# Bloquer les connexions sortantes ?? (coupe feu)



## Elen (7 Janvier 2010)

Bonjour à tous et à toutes,

Sur mon imac (OSX 10.5) j'ai utilisé le coupe feu des Préférences Système
(icône Sécurité).

J'ai choisi : 
- Définir l'accès de certains services et applications

puis :
- Bloquer les connexions entrantes.

Maintenant j'aimerais bloquer les connexions SORTANTES ?
Sur PC il parait qu'on peut choisir de bloquer les connexions
sortantes ET entrantes.
Mais là sur Mac, je ne sais pas comment faire ?


En lisant la FAQ j'ai entendu parler de NetBarrier, Norton Personnal Firewall...

Mais étant novice et perdue, est ce que quelqu'un pourrait me confirmer 
ces infos (ou tout autre choix pas trop cher) ?

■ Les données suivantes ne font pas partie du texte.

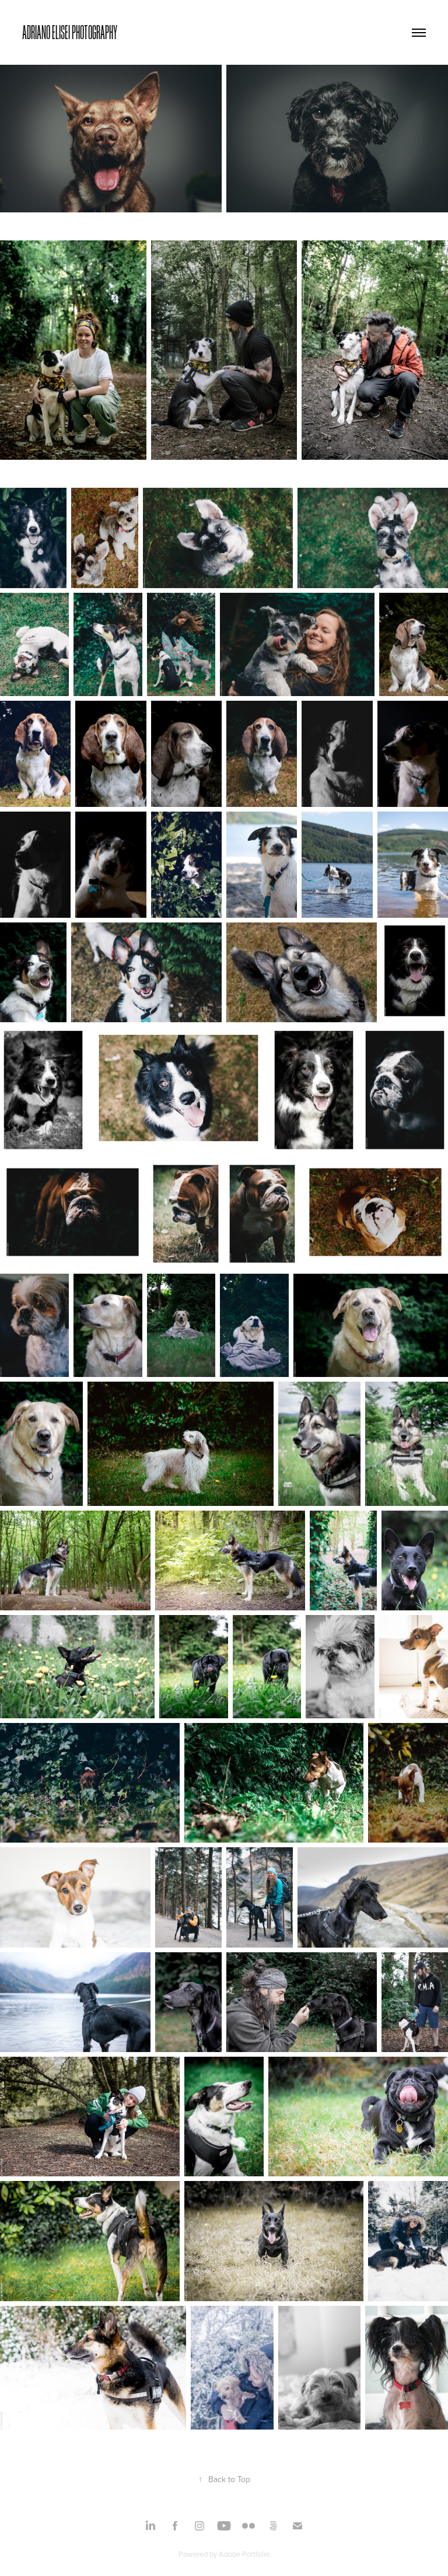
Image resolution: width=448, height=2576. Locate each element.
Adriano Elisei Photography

Mille merci d'avance à ceux et celles qui prendront le temps
de me répondre et à bientôt.


----------



## schwebb (7 Janvier 2010)

Hello,

Little Snitch est un logiciel excellent, qui te permettra de surveiller et gérer tes connexions sortantes. 

Le prix est très raisonnable, et tu peux tester la version d'essai indéfiniment, il suffit de le relancer toutes les trois heures (mais bon, vu le boulot accompli par le développeur, l'acheter me paraît plus juste ).

Au début, le temps que Little Snitch apprenne ce que tu veux de lui, tu dois beaucoup intervenir, mais rapidement tu n'en entends presque plus parler.

Le site est là: http://www.obdev.at/products/littlesnitch/index.html


----------



## Moonwalker (7 Janvier 2010)

Oui, Little Snitch. Tout simplement excellent.


----------



## Elen (8 Janvier 2010)

Merci pour vos réponses et la rapidité, merci, c'est très sympa à vous deux !
(ça fait tellement du bien d'avoir juste un peu l'impression de maitriser cette
logique informatique...)

Bonne journée et au plaisir de se recroisez.


----------